### Task 1
Edit the passage on patent reform by giving everything from "The Managers’ Amendment" down to "the evidence presented." with "claimant" replaced by "plaintiff".
### Task 2
Answer these questions from the passage on patent reform:
(a) Under the damages amendment, what is the least the court may award?
(b) Within how many months must the Director conclude a supplemental examination?
(c) What did the pharma/biotech industry want done about inequitable conduct?

Excerpted passage Start Marker

The Managers’ Amendment regarding the determination of damages will be, in large part, at the sole discretion of the judge. Many believe it will allow for patentees to be fairly compensated for unauthorized use of their inventions, while at the same time preventing what many believe to be outrageous sums awarded in past damages suits. The current amendment states:
Upon finding for the claimant the court shall award the claimant damages adequate to compensate for the infringement, but in no event less than a reasonable royalty for the use made of the invention by the infringer, together with interest and costs as fixed by the court. In determining damages, the court will direct the jury to consider any relevant factors or methodologies, under applicable law, based on the evidence presented.
Some believe that the damages amendment helps infringers more than the patentee, while others believe it provides a more even playing field. If anything, it is agreed that the amendment could lead to the possibility of more appeals.
Furthermore, the amendment reduces the sting of an inequitable conduct charge, by allowing a “supplemental examination” of material possibly related to patentability. There is still much debate on whether the amendment to the “Inequitable Conduct” provision of the bill helps or hurts the patent system. It certainly favors the patentee, but many believe decreasing the penalty for inequitable conduct is harmful, as it may lead to intentional deceit. The United States Patent and Trademark Office (USPTO) can still rule in favor of inequitable conduct if there was intent to mislead or deceive the patent office during patent prosecution. The current amendment states:
A patent owner may request supplemental examination of a patent to consider, reconsider, or correct information believed to be relevant to the patent. Within 3 months of the date a request for supplemental examination meeting the requirements of this section is received, the Director shall conclude the supplemental examination by issuing a certificate indicating whether the information presented in the request raises a substantial new question of patentability.
[...] A patent shall not be held unenforceable under section 282 on the basis of conduct relating to information that had not been considered, was inadequately considered, or was incorrect in a prior examination of the patent if the information was considered, reconsidered, or corrected during a supplemental examination of the patent. The making of a request under subsection (a), or the absence thereof, shall not be relevant to enforceability of the patent under section 282.
While the pharma/biotech industry wanted a complete repeal of inequitable conduct, the current amendment appears to allow patentees to rectify many instances of conduct that, while lacking a fraudulent standard, were caught up in the previous standard of inequitable conduct. This new standard should eliminate many unnecessary claims of inequitable conduct within lawsuits.
While patent reform has its backers in Congress, it remains to be seen whether Congress will be able to devote the necessary time and resources to arriving at a new legislation. What seems clear is that the pharma/biotech industries have won the most recent battle in the lobbying leading up to the hoped for legislation. It is likely, however, that many more battles remain to be fought.

Excerpted passage End Marker
Data records Start Marker

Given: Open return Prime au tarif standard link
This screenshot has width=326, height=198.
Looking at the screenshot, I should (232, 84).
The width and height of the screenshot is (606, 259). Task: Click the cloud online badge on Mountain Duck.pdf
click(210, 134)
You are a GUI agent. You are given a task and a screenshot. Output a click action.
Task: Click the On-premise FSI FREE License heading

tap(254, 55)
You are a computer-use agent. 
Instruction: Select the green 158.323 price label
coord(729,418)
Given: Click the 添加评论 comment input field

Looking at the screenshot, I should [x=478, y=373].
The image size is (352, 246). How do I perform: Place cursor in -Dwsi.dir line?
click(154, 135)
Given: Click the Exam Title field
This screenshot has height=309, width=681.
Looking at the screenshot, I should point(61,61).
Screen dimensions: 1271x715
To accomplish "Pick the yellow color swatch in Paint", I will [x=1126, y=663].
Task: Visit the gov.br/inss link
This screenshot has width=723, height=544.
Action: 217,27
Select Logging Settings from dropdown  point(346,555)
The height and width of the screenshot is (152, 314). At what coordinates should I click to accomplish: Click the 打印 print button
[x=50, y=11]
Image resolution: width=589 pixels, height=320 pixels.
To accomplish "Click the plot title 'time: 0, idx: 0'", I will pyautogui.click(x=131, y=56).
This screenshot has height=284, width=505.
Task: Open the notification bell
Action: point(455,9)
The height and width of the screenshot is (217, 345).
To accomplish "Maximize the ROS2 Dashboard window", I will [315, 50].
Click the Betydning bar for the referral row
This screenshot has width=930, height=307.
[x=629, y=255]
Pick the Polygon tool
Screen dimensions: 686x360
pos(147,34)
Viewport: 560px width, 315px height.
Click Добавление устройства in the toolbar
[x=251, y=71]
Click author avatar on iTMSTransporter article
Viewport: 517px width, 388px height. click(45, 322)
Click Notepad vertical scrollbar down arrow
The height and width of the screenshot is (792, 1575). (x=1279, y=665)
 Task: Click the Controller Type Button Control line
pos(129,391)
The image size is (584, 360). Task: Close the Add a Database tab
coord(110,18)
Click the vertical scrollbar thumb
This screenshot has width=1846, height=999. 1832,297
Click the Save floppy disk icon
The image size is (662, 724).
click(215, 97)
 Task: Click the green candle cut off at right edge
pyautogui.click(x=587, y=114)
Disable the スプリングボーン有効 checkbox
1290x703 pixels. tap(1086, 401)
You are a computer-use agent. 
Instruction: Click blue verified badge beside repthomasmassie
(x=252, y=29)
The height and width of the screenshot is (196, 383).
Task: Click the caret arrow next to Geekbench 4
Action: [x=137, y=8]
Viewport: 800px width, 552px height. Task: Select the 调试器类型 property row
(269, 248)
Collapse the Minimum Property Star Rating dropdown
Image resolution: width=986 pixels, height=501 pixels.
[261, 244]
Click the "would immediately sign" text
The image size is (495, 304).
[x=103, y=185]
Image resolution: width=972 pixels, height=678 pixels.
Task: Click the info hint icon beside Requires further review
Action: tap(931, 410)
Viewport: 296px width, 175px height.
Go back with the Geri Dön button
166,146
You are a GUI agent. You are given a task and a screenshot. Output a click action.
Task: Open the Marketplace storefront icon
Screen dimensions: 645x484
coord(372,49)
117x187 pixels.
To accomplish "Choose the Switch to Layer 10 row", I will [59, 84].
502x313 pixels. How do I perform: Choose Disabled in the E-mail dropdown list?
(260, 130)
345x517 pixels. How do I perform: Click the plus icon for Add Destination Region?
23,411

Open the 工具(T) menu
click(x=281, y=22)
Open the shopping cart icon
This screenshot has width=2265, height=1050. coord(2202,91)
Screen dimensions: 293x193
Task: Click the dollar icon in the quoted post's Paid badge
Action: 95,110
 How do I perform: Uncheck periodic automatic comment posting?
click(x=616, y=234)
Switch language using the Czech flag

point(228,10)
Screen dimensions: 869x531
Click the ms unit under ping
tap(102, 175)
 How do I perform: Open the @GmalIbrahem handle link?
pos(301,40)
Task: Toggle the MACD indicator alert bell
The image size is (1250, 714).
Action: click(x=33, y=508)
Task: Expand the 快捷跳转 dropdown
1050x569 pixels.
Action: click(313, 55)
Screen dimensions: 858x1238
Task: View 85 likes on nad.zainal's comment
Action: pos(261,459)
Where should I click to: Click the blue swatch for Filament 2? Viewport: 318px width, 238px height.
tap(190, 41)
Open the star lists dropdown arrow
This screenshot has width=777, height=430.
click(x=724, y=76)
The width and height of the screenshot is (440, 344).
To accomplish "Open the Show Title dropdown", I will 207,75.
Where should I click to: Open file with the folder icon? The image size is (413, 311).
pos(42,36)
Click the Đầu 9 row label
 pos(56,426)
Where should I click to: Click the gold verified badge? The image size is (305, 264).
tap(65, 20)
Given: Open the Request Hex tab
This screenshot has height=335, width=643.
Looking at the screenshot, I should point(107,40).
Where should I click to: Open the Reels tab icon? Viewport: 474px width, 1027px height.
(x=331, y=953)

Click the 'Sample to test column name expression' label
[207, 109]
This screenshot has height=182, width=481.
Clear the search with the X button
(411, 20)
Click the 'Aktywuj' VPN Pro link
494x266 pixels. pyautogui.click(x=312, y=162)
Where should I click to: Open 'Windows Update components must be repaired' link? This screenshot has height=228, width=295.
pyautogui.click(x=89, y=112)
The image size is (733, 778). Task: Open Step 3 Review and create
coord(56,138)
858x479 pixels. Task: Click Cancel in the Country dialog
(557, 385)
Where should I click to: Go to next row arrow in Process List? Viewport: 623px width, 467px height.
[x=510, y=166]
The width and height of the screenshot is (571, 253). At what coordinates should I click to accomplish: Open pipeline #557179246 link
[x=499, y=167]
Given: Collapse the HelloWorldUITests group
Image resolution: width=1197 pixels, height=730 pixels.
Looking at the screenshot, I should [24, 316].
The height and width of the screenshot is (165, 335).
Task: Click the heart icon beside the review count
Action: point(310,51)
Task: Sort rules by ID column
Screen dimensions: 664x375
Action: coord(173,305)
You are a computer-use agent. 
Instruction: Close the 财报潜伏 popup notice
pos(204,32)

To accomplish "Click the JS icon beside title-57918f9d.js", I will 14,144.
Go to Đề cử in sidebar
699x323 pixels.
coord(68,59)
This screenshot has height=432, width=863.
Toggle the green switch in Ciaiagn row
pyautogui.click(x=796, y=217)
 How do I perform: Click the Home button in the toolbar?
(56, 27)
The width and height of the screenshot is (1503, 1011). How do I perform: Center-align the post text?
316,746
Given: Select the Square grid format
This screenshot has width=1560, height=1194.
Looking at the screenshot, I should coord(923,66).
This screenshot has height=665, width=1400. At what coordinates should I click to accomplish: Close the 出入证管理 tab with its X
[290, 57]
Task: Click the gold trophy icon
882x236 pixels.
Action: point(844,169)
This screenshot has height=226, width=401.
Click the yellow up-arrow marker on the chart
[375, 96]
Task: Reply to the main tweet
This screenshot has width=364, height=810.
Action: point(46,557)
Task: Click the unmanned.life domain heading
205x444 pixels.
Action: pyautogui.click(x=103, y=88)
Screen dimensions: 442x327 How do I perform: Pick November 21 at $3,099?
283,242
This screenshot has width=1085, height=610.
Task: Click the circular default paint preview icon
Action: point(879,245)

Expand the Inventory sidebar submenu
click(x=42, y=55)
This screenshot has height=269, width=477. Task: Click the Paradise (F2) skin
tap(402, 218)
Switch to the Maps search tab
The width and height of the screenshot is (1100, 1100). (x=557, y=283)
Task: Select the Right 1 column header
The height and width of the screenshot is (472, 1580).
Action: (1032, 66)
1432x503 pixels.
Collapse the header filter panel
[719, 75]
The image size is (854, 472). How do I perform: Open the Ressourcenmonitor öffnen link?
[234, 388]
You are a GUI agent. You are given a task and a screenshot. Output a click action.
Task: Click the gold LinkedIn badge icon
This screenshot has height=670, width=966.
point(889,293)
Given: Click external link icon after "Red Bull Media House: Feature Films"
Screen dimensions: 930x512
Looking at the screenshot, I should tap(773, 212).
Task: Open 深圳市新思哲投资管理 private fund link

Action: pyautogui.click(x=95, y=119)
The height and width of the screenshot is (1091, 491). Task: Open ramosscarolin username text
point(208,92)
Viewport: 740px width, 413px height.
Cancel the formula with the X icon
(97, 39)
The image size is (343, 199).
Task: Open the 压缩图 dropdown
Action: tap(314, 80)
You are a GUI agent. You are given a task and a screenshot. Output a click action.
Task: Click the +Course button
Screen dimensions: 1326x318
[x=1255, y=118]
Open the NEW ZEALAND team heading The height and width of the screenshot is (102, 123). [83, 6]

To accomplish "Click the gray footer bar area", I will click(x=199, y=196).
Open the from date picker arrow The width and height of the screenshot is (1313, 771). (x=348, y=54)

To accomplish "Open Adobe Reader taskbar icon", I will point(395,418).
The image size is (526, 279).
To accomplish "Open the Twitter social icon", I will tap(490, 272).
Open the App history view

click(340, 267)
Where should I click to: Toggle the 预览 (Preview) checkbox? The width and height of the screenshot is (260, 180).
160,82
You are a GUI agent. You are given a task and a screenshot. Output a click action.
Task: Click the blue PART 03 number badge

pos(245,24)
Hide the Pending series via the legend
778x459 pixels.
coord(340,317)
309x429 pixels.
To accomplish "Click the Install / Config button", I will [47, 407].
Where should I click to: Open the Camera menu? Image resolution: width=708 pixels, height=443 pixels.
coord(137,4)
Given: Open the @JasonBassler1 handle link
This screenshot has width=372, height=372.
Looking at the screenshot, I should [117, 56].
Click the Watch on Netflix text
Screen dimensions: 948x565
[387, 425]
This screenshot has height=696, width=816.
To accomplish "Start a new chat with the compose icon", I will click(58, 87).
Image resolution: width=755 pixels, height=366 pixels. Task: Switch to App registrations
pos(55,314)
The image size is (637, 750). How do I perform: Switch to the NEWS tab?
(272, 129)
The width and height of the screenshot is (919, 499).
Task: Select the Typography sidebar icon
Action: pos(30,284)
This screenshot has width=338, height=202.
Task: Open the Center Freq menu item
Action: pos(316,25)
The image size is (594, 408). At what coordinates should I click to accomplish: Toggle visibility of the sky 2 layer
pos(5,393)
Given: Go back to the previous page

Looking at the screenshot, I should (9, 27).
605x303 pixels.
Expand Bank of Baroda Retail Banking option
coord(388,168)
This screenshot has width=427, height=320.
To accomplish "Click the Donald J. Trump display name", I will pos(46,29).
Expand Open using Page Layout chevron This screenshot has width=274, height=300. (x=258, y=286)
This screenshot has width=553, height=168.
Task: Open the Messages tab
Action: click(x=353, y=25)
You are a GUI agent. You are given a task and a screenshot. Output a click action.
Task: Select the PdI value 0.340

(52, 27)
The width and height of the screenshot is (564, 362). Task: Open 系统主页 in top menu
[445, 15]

Data records End Marker

### Reply 1
The Managers’ Amendment regarding the determination of damages will be, in large part, at the sole discretion of the judge. Many believe it will allow for patentees to be fairly compensated for unauthorized use of their inventions, while at the same time preventing what many believe to be outrageous sums awarded in past damages suits. The current amendment states:
Upon finding for the plaintiff the court shall award the plaintiff damages adequate to compensate for the infringement, but in no event less than a reasonable royalty for the use made of the invention by the infringer, together with interest and costs as fixed by the court. In determining damages, the court will direct the jury to consider any relevant factors or methodologies, under applicable law, based on the evidence presented.

### Reply 2
(a) A reasonable royalty for the use made of the invention by the infringer.
(b) Within 3 months of receiving a request that meets the requirements.
(c) A complete repeal of inequitable conduct.